Category Archives: Docker

Service discovery sauce with Interlock and Nginx

Poster Information: If you need to know more about the Service discovery, what options are available and how things change in docker 1.12, check out my service discovery post.

This article applies to docker standalone swarm compare to docker 1.12 swarmkit, where docker engine has integrated swarm mode.

Note: This point forward, in this article, I am referring to swarm, I am referring to standalone swarm and not swarmkit one.

I started the work in Docker 1.11 era, when the swarm was a separate tool from the docker engine, and you need to launch a couple of swarm containers to setup the swarm cluster.

IMHO, interlock + Nginx is poor man’s tools in terms of service discovery. There would be better options available, but for me, it all started with taking a look at swarm at scale example at the docker site. They have shown how to use interlock with Nginx for load balancing and service discovery. Not knowing much on service discovery, and having working example demonstrate was good enough for me to engage with interlock.

Interlock is swarm event listener tool, which listens to the swarm events and performs a respective action on the extension. As of current (Dec 2016), it supports only two extensions, Nginx and HAProxy. Both acts as service discovery and load balancer. There are another extension planned called beacon, which would be used for monitoring and autoscaling perhaps, but now seem to be abandon, thanks to docker 1.12 swarmkit

In simple terms, there are three actors in the play. Swarm manager, Interlock and Nginx acting as a load balancer. Best part, all three runs as the docker container. It means no installation/configuration at host VM and easy to set them up.

Interlock listens to swarm master for start or stop container events. When it hear something about it, it updates the Nginx config. Below animated diagrams explains it better

Interlock.gif

Interlock play in action

Now, we know “what” part of the Interlock, let move towards the “how” part. Unfortunately, there aren’t much documentation on the interlock available on the net. Interlock QuickStart guide provides some clue, but it missing the enterprise part.

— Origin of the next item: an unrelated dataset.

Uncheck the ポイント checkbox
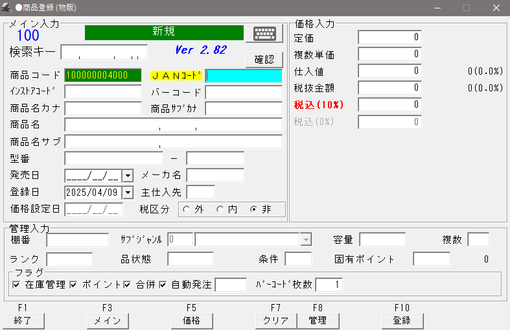Viewport: 510px width, 330px height. [73, 285]

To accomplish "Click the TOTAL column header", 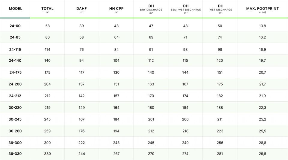I will [47, 9].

It doesn’t guide much if you are using docker-compose with the multi-host environment.

For later part, you can draw some inspiration from the Docker at scale, and there is obsolete lab article which shows how to use interlock with docker-compose, but the interlock commands are obsolete for 1.13 (was latest in Oct 2016) version.

I am not planning to write entire to-do article for interlock, but intent to hints some useful when running is multi-host docker cluster with interlock.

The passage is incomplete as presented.